▶ HOW TO COMPLETE THIS TASK
Could you repeat the entries below exactly, but only from the line with "The image size" through the line with "Task: Tap the 精选日化 armchair icon", and without any picture?

▶ EXTRACTED INFORMATION
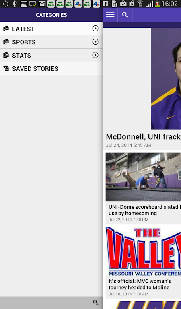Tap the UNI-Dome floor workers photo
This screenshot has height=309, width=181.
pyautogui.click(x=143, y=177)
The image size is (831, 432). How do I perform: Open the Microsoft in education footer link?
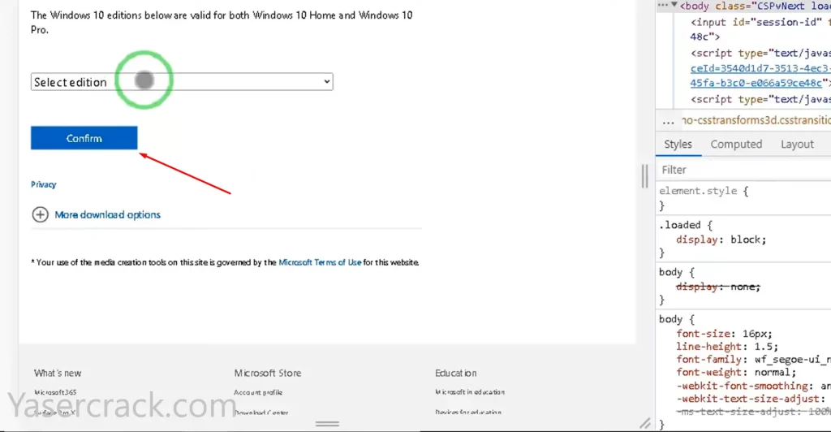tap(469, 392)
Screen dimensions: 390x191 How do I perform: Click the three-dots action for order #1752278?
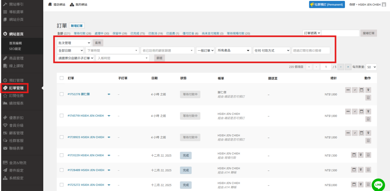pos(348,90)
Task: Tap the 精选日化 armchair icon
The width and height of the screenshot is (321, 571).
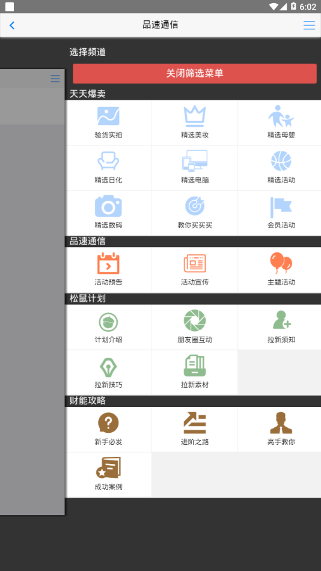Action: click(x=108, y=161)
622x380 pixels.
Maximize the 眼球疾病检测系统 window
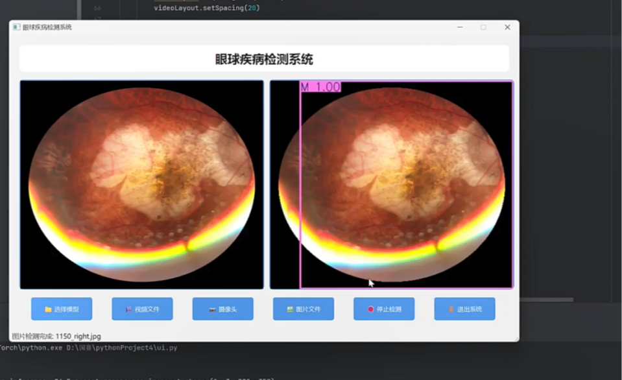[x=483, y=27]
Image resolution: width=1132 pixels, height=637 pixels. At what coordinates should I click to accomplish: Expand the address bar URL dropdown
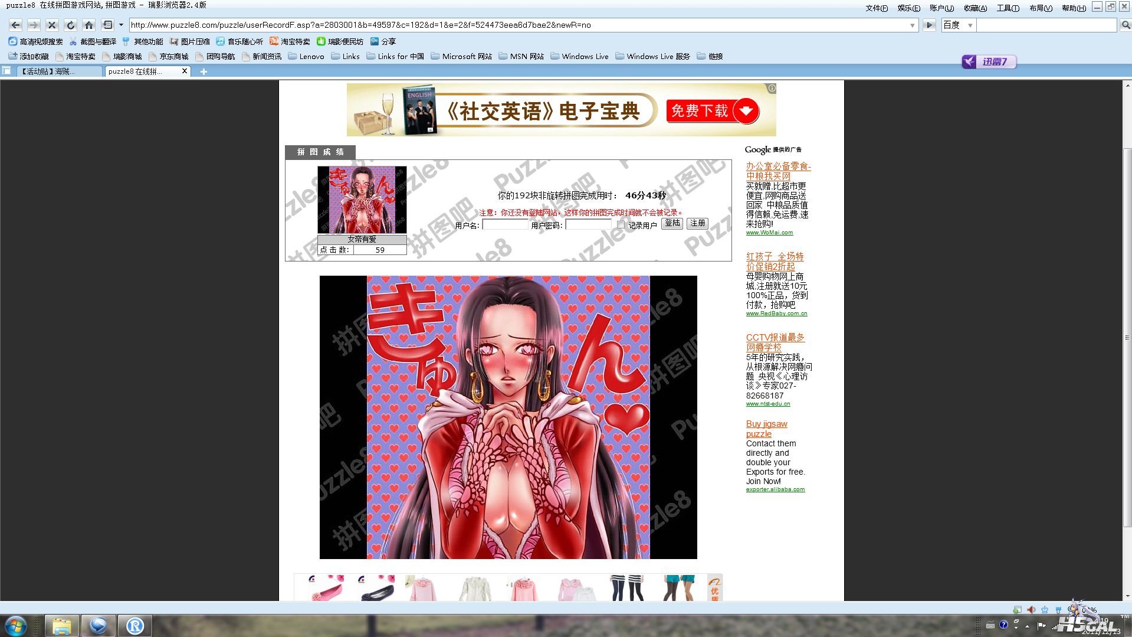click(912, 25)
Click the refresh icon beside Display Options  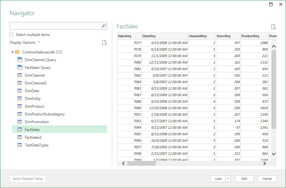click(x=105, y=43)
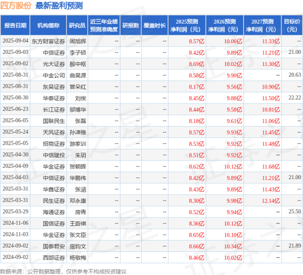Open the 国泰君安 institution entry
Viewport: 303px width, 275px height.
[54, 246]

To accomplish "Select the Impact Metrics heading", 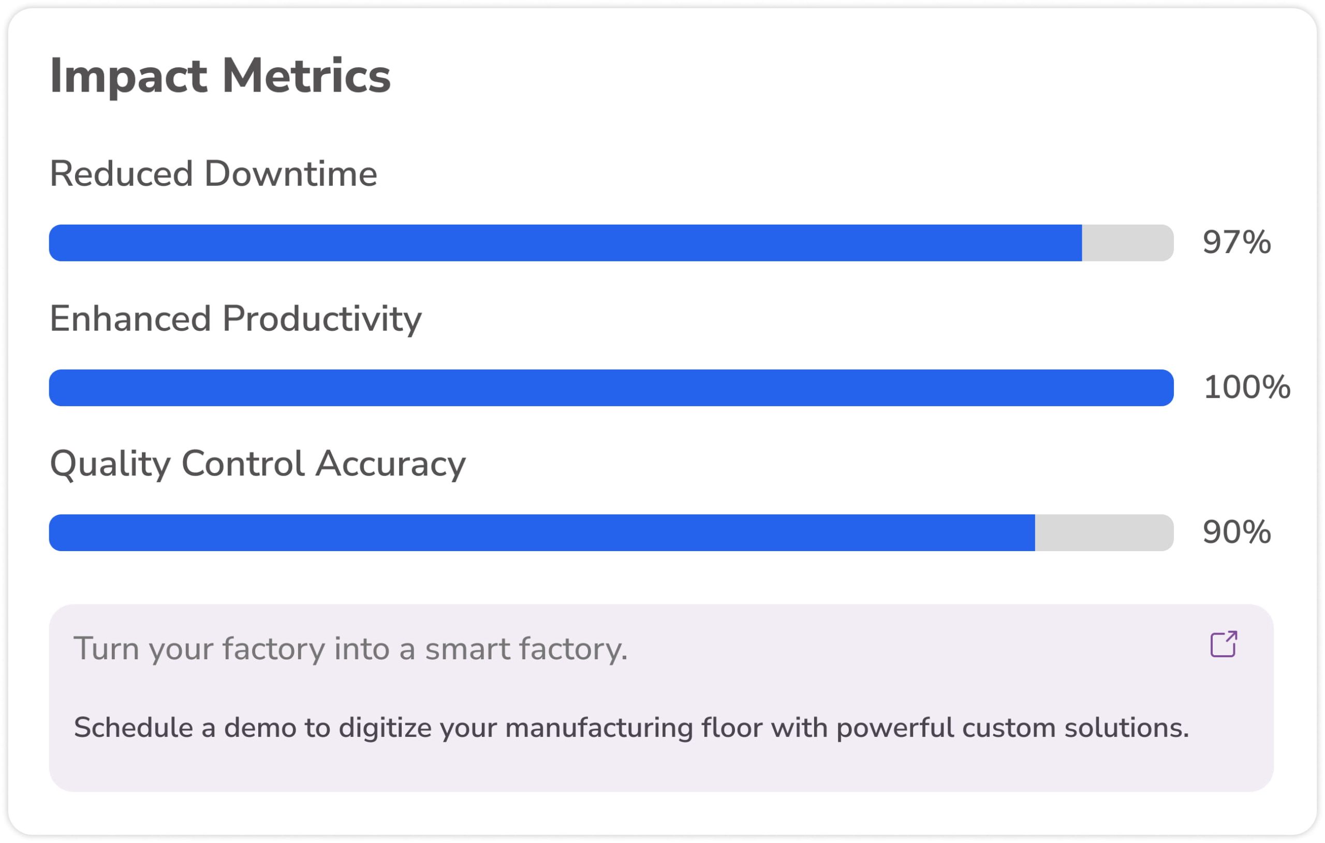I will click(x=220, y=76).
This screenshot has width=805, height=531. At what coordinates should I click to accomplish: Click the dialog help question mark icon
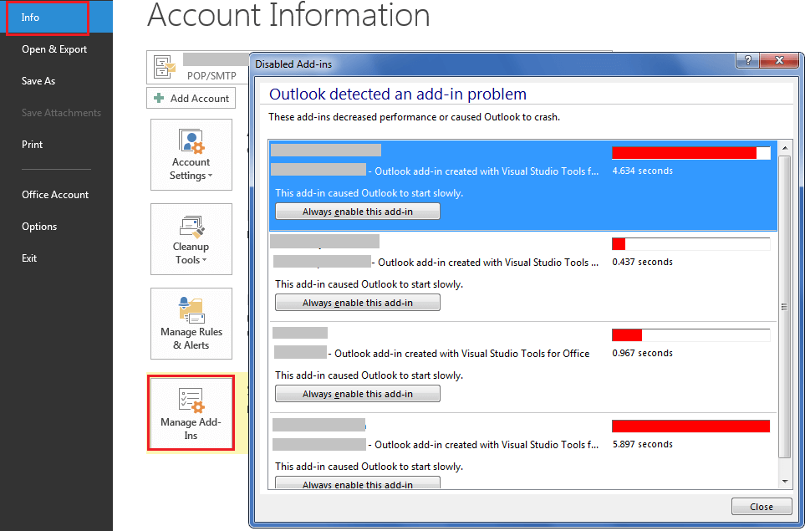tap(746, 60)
...
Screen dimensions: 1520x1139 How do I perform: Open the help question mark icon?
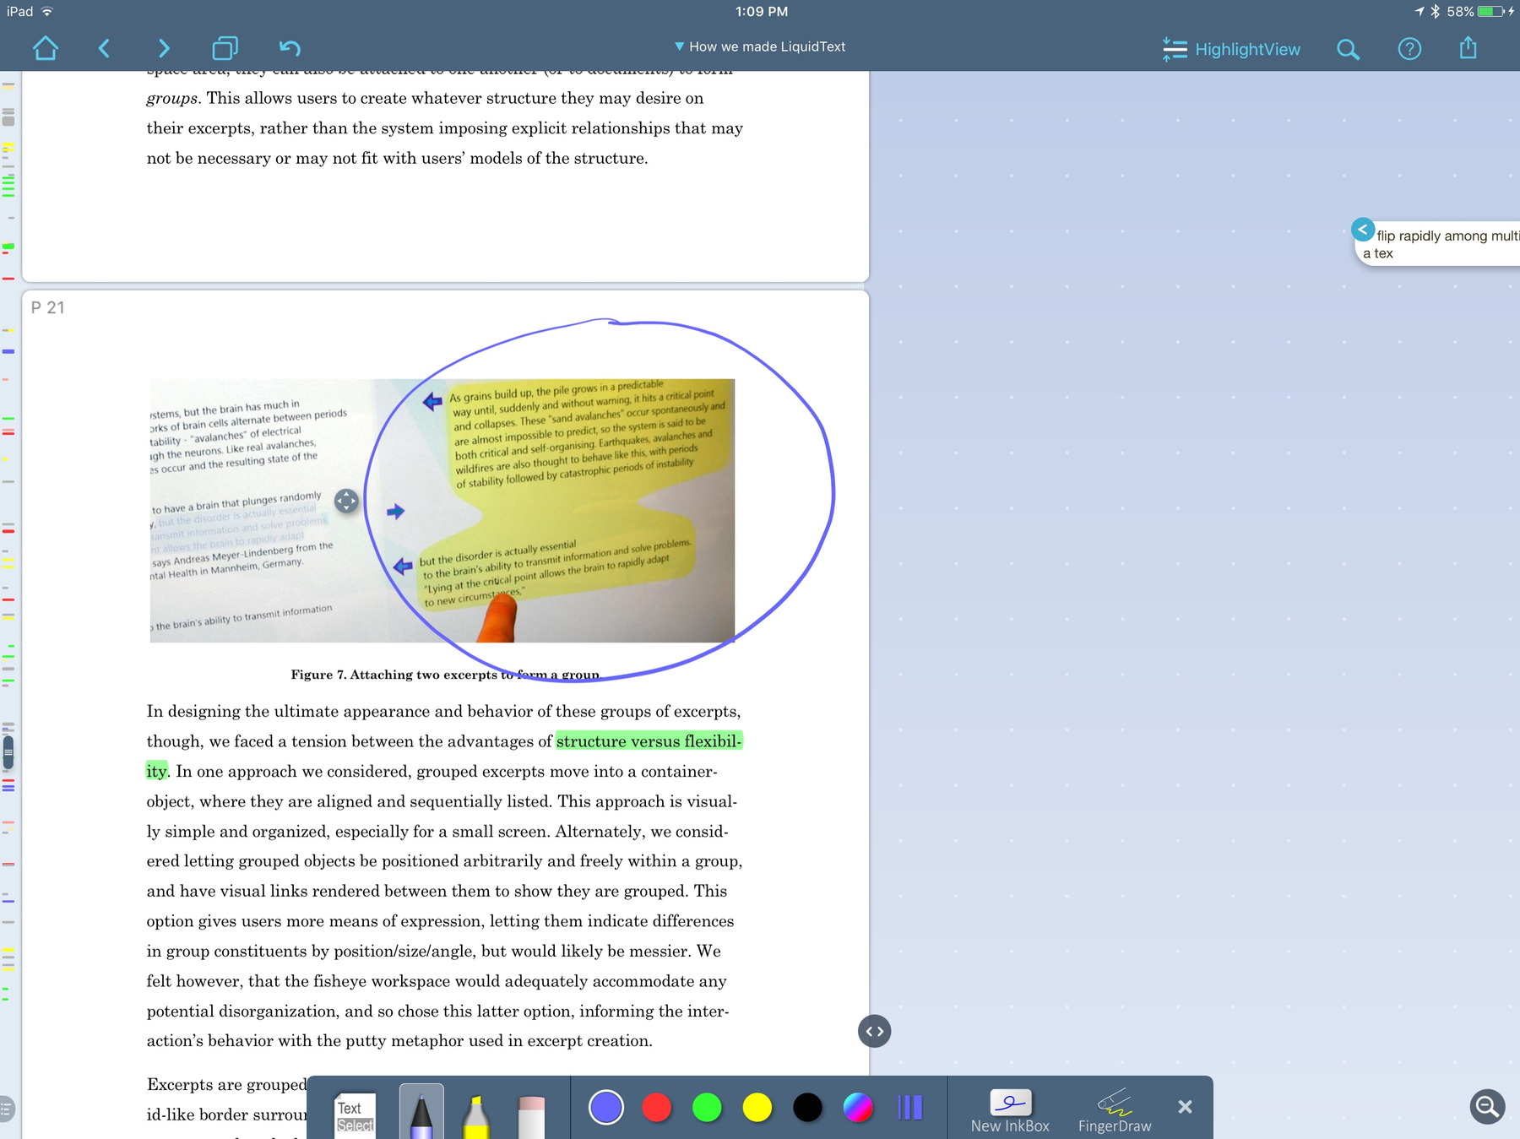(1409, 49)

▶ RESPONSE TO THIS EXERCISE
The image size is (831, 432). How do I perform: Open the Microsoft in education footer link?
tap(469, 392)
Screen dimensions: 390x191 How do I perform: Click the three-dots action for order #1752278?
pos(348,90)
Task: Tap the 精选日化 armchair icon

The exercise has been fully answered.